──────── Input material ────────
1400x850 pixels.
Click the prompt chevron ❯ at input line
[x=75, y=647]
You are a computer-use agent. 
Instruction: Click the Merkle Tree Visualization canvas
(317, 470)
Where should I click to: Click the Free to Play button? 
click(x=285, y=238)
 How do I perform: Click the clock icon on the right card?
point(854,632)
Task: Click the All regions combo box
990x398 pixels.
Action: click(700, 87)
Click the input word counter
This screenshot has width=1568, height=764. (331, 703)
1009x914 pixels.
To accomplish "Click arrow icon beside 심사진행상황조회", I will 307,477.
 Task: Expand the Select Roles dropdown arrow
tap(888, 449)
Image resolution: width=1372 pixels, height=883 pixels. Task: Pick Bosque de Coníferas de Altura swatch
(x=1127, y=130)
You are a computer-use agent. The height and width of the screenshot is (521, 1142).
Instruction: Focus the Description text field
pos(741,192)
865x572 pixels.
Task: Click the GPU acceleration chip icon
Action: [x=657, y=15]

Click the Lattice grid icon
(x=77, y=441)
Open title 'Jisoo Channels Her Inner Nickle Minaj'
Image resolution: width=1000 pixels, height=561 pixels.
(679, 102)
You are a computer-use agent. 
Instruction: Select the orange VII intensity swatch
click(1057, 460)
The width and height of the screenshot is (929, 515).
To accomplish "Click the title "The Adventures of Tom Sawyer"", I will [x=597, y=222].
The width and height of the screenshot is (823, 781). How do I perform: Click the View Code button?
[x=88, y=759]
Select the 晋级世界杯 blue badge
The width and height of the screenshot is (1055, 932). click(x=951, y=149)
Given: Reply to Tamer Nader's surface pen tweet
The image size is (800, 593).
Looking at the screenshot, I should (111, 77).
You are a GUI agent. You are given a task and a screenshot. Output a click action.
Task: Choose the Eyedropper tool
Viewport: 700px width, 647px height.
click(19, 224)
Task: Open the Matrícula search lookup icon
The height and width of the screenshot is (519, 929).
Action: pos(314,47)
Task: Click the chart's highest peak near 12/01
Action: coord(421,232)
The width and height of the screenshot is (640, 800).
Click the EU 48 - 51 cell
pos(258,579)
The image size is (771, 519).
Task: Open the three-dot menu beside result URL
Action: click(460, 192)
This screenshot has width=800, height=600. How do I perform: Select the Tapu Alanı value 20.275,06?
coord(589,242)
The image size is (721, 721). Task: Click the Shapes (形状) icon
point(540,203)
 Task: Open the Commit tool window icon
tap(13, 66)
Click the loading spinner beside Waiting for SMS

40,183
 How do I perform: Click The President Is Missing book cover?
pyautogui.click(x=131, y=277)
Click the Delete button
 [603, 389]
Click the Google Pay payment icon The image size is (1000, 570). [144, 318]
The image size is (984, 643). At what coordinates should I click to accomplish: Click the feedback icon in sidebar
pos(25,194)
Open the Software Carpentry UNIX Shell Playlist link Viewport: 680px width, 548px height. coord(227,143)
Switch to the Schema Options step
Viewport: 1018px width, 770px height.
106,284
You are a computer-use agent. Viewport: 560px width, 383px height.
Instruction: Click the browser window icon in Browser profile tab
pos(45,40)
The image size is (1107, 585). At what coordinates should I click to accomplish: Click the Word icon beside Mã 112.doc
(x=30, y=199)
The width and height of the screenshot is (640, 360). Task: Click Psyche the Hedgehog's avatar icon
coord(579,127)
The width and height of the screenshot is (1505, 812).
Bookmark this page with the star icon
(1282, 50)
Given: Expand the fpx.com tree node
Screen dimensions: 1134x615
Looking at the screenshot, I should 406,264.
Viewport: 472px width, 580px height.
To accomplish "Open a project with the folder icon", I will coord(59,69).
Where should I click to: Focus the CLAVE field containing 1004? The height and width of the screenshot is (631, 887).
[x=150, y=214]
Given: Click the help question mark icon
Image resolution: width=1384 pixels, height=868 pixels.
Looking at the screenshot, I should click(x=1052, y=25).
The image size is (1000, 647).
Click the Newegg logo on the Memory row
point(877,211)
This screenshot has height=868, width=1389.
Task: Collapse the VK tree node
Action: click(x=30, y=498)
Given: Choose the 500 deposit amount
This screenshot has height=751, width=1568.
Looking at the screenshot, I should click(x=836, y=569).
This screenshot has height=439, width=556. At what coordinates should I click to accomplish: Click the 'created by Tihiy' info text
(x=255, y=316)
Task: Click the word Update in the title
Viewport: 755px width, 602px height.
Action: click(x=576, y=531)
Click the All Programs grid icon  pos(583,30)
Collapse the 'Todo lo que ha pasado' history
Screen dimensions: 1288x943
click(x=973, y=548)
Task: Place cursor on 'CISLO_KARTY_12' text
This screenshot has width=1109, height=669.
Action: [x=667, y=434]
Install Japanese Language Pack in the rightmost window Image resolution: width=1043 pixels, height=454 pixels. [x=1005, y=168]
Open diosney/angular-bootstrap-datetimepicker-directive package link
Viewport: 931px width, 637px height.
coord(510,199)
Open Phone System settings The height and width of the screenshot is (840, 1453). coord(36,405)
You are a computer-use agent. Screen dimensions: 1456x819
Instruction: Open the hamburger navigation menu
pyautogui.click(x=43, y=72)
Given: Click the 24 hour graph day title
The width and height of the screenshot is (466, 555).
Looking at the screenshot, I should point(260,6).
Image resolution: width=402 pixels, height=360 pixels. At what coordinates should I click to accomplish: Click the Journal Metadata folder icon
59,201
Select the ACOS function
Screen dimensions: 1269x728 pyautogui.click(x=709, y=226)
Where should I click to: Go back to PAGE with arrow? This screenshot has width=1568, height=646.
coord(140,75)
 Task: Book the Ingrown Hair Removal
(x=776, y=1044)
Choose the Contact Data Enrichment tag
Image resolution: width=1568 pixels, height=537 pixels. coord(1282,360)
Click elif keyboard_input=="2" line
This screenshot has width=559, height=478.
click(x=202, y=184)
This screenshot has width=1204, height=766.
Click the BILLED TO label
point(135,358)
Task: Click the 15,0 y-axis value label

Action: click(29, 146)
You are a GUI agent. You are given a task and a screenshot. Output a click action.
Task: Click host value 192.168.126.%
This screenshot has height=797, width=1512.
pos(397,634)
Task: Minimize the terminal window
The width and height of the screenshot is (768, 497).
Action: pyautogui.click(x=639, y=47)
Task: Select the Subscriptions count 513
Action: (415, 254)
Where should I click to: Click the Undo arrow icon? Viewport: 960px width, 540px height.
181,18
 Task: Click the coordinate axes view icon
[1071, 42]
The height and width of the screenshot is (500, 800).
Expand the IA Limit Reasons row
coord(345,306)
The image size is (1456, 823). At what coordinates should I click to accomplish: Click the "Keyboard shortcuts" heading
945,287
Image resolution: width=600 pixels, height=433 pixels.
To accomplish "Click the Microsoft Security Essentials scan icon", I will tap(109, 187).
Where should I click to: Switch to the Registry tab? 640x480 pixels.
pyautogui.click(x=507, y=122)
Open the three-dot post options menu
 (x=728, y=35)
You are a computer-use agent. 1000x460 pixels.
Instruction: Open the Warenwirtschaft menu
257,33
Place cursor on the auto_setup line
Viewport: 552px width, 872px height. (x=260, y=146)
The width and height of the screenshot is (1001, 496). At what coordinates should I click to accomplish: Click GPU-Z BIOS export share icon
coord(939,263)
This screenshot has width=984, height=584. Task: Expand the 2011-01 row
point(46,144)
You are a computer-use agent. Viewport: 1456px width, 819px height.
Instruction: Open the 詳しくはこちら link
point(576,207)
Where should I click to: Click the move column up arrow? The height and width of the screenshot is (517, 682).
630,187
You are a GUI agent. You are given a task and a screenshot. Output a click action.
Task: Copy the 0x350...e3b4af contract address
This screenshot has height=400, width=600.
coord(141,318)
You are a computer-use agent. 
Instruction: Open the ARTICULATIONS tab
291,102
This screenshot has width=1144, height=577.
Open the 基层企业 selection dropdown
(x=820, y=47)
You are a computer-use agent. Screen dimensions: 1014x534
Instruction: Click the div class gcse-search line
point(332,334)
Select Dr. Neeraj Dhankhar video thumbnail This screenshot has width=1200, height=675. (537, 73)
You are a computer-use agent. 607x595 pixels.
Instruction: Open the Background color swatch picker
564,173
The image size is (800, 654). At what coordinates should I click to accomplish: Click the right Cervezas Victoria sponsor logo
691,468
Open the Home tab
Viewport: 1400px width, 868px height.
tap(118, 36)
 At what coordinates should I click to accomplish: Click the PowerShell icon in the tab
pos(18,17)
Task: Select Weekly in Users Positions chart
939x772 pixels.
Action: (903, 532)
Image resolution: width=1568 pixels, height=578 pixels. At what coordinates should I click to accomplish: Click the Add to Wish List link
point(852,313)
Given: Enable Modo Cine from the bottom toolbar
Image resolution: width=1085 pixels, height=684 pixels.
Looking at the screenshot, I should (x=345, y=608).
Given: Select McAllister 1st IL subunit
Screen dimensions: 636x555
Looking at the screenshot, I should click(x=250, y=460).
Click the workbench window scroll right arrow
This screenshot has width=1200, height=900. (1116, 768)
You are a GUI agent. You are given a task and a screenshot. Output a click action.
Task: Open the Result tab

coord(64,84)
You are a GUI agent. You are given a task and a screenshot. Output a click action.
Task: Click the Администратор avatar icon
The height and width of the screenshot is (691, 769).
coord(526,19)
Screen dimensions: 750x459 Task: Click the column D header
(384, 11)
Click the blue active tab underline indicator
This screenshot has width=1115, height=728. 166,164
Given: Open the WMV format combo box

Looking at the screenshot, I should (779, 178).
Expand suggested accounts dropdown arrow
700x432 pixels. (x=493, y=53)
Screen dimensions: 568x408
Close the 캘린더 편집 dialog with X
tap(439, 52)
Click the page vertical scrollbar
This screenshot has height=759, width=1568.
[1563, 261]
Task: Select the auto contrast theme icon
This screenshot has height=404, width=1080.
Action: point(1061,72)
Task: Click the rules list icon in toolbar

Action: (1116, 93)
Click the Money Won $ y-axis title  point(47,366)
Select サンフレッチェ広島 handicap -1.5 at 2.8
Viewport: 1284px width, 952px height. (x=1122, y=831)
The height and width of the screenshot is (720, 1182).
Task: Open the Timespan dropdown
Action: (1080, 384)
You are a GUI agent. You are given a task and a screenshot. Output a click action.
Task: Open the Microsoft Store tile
────────
Work request — Lines from the entries that contain the string "Microsoft" are what must be copied.

Written answer —
To accomplish "Click the Microsoft Security Essentials scan icon", I will tap(109, 187).
Task: Open the Microsoft Store tile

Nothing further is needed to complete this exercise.